Little of the original character of the first square to be built in Craig's New Town remains, although the houses along the north side give a rough idea of what it all would have looked like. The rest of the square has been largely swallowed up in grandiose financial institutions. However, the exterior of the elegant Palladian country house which is now the Royal Bank of Scotland's headquarters would still just about be recognisable to its 18th-century owner, Sir Laurence Dundas, Commissary-General in the British Army. In 1774 he pipped the City council to the post by buying this site before they could build St Andrew's Church here (forcing the church to be built on George Street, see below). Inside, the building has been much altered, but it's worth going in to see the starry 19th-century dome in the telling room. The reckless Sir Laurence later lost the house one night in a bet, but, rather than move out, built his creditor another house in Drummond Place.
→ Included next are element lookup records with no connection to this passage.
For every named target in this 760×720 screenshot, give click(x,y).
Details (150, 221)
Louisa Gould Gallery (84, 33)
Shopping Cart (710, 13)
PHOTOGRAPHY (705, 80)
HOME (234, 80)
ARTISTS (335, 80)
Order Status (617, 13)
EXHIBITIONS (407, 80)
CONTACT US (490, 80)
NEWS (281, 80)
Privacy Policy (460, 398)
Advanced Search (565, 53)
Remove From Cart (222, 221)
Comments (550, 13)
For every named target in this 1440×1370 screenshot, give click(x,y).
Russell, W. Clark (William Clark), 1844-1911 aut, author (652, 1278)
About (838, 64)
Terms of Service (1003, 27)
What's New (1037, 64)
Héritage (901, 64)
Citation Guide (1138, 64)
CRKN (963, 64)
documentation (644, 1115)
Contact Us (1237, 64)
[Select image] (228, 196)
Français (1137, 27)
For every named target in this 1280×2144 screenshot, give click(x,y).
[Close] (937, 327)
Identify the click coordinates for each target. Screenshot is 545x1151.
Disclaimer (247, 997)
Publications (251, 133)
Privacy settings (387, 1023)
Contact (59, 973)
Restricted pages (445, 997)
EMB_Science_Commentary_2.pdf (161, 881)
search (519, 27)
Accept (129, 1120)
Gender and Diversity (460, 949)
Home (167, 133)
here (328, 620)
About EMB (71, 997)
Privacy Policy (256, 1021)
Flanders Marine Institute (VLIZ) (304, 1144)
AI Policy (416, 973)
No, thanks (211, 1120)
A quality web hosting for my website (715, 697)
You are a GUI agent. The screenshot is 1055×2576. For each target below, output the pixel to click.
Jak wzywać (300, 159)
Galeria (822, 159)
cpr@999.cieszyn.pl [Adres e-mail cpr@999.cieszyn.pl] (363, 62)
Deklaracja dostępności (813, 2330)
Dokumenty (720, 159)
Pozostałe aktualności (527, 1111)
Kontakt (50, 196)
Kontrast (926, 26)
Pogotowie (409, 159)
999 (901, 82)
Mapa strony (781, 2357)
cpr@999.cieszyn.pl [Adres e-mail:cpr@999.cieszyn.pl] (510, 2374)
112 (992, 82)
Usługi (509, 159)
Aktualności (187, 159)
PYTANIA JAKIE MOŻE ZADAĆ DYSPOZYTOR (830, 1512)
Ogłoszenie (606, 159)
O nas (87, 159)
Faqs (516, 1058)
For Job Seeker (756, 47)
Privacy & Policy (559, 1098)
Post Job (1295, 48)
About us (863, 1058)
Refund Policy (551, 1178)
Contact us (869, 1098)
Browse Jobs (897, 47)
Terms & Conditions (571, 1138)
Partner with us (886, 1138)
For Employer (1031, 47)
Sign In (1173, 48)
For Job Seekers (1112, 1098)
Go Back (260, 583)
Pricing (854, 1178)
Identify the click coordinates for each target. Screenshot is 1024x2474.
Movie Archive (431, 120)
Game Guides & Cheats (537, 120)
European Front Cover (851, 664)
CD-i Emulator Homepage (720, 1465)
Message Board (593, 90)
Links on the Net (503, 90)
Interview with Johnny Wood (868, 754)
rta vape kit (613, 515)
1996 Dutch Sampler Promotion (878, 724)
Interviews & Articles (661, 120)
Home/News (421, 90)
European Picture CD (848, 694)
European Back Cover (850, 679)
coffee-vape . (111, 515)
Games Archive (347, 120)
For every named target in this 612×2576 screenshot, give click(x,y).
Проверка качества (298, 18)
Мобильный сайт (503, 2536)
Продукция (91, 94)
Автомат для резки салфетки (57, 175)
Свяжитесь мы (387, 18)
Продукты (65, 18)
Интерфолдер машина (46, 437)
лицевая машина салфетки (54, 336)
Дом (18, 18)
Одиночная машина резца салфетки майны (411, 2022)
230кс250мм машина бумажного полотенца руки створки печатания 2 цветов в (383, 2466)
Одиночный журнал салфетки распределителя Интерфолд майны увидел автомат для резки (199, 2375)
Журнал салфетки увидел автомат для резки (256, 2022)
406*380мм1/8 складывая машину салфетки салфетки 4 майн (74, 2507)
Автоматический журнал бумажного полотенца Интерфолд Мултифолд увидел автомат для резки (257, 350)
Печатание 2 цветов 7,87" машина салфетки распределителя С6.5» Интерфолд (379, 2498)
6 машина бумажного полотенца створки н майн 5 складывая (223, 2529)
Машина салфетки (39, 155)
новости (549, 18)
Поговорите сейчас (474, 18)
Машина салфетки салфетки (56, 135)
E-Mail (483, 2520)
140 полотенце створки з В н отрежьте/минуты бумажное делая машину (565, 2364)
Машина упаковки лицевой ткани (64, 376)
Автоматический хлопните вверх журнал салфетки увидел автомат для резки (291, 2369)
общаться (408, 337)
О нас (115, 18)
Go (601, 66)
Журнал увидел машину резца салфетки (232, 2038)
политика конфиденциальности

The 150ft column in the middle of the square dominates its surroundings as surely as the man on top held the reins of power in late 18th-century Scotland. This was Henry Dundas, first Viscount Melville, dubbed 'Harry IX, uncrowned King of Scotland' and described by Cockburn as 'the absolute dictator of Scotland'. He was Prime Minister William Pitt's right-hand man, keeping rigorous control over the voting of peers into Westminster, and wielding the kind of power that was only finally done away with by the 19th-century reform acts. The column, modelled on Trajan's in Rome, was put up in 1823, some two decades before Nelson's in London.

The six elongated figures on top of the Bank of Scotland, next door to its rival, represent Navigation, Commerce, Manufacture, Art, Science and Agriculture, the interests at the time of the British Linen Bank, who commissioned the building in 1846. Heading clockwise round the square, past another antique tiled bar called Tiles, you will find a plaque on the wall at No.21, in South St David Street, which marks the place where David Hume's new house once stood. One of the first to move into the New Town, the mild-mannered philosopher is supposed to have taken it in good part when the daughter of a judge graffitied his wall with 'St David'. He replied that many a worse man had been canonised, and the name has stuck for the street. It's ironic that this house was later where the first meetings of the Bible Society of Scotland were held.

Walk around St Andrew Square and continue west down George Street.

George Street

As you walk you will be keeping pace more or less with the order of the first New Town's development: the first cross-street, Hanover Street, was begun in 1784; the second, Frederick Street, in 1786; and the third, Castle Street, six Years later.

One of the joys of George Street is the changing panorama. Like a beacon at the far end of the street you can see the green dome of West Register House in Charlotte Square, which you will see up close near the end of this walk (see p. 146). Looking south, Hanover Street presents the extraordinary picture of the Royal Scottish Academy backed up by the Assembly Hall's twin towers and the spire of the Highland Tolbooth Kirk. To the north, the New Town slopes down to the Firth of Forth and the hills of Fife beyond, a view enhanced at Frederick Street by Playfair's church of St Stephen.